At this point it’s just a question of signing up for the appropriate callbacks and parsing out their data, and then sending the correct messages back. The last step is to bidirectionally synchronize variables in your code to the MIDI controller. I did it with some template/macro nonsense:

void GameStage::MidiSyncOut()
{
	if(_midiOut)
	{
		_midiOut->Send(MIDI_ProgramChange, 0);
		MidiVars(1, 0, 0, 0);
		_midiOut->Send(MIDI_ProgramChange, 1);
		MidiVars(1, 0, 0, 0);
		_midiOut->Send(MIDI_ProgramChange, 0);
	}
}

void GameStage::NoteOn(unsigned int channel, unsigned int note, unsigned int velocity)
{
	MidiVars(0, 0, note, velocity);
}

void GameStage::NoteOff(unsigned int channel, unsigned int note, unsigned int velocity)
{
	MidiVars(0, 0, note, velocity);
}

void GameStage::ControlChange(unsigned int channel, unsigned int control, unsigned int value)
{
	MidiVars(0, 1, control, value);
}

template<typename T1, typename T2, typename T3> void MidiVariableOut(const T1& var, T2 min, T3 max, unsigned int knob, MidiOut* midiOut)
{
	float val = (var - min) / (max - min);
	val = clamp(val, 0.0f, 1.0f);
	unsigned char outval = unsigned char(val * 127);
	midiOut->Send(MIDI_ControlChange + 10, knob, outval);
}

template<typename T1, typename T2, typename T3> void MidiVariableIn(T1& var, T2 min, T3 max, unsigned int knob, unsigned int controlId, unsigned int noteOrCC, unsigned char value)
{
	if(noteOrCC && knob == controlId)
	{
		float ratio = value / 127.0f;
		var = T1(min + (max - min) * ratio);
	}
}

void MidiBoolOut(const bool& var, unsigned int button, MidiOut* midiOut)
{
	if(var)
		midiOut->Send(MIDI_NoteOn + 10, button, 127);
	else
		midiOut->Send(MIDI_NoteOff + 10, button, 0);
}

void MidiBoolIn(bool& var, unsigned int button, unsigned int controlId, unsigned int noteOrCC, unsigned char value)
{
	if(!noteOrCC && button == controlId)
	{
		var = value > 0;
	}
}

#define MIDIVAR(var, min, max, knob) inout ? MidiVariableOut(var, min, max, knob, _midiOut) : MidiVariableIn(var, min, max, knob, controlId, noteOrCC, value)
#define MIDIBOOL(var, button) inout ? MidiBoolOut(var, button, _midiOut) : MidiBoolIn(var, button, controlId, noteOrCC, value)
void GameStage::MidiVars(unsigned int inout, unsigned int noteOrCC, unsigned int controlId, unsigned int value)
{
	if(!_midiOut)
		return;

	MIDIVAR(_fogTopColor.x, 0.0f, 1.0f, 1);
	MIDIVAR(_fogTopColor.y, 0.0f, 1.0f, 2);
	MIDIVAR(_fogTopColor.z, 0.0f, 1.0f, 3);
	MIDIVAR(_fogBottomColor.x, 0.0f, 1.0f, 4);
	MIDIVAR(_fogBottomColor.y, 0.0f, 1.0f, 5);
	MIDIVAR(_fogBottomColor.z, 0.0f, 1.0f, 6);
	MIDIVAR(CoCScale, 1.0f, 16.0f, 8);

	MIDIBOOL(MUSIC, 8);
	MIDIBOOL(RenderEnvironment, 9);
	MIDIBOOL(DepthOfField, 10);
}

Probably not going to win any awards for that, but it does the trick.

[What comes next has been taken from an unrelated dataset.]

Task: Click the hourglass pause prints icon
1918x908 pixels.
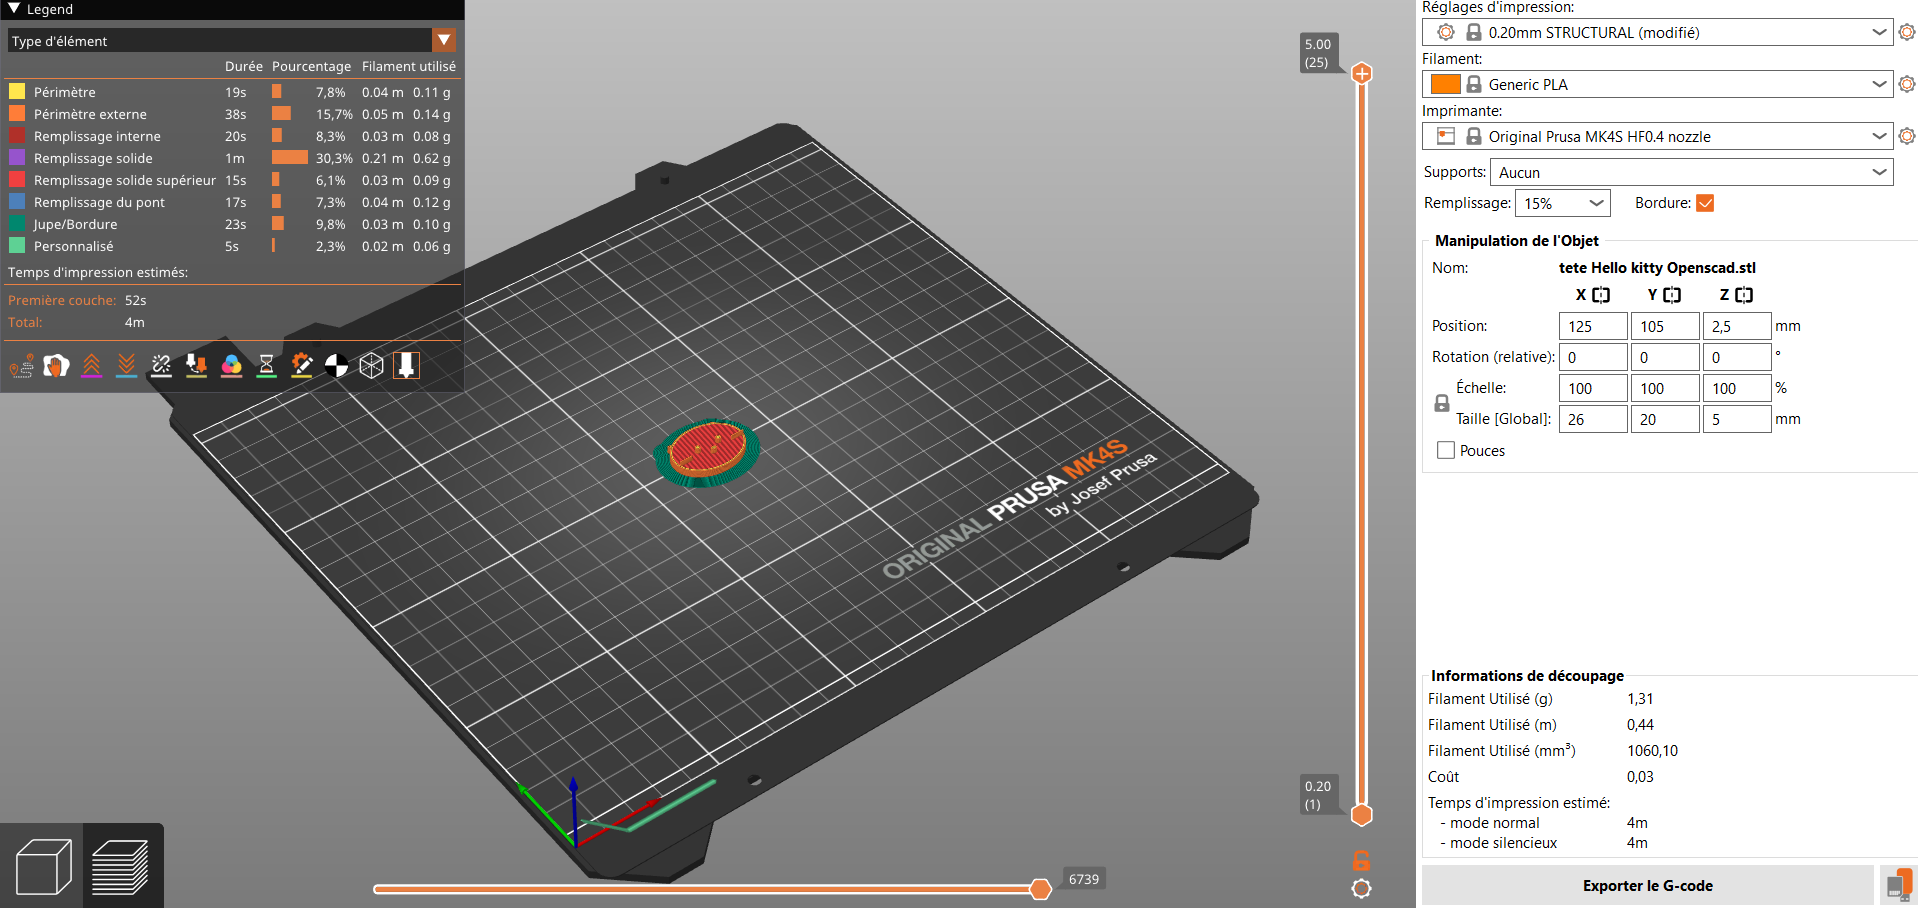Action: (x=266, y=366)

MidiVars does double duty as an event responder and a full data uploader. MidiSyncOut just includes the PC messages to make sure both layers are fully updated. Although I haven’t done it here, it would be very easy to data drive this, attach variables to MIDI controls from dev console, etc.

Once everything’s wired up, you have a completely independent physical display of whatever game values you want, ready to tweak and adjust to your heart’s content at a moment’s notice. If any of you have particularly technically minded designers/artists, they’re probably already using MIDI controllers along with independent glue apps that map them to keyboard keys. Why not cut out the middle man and have explicit engine/tool support?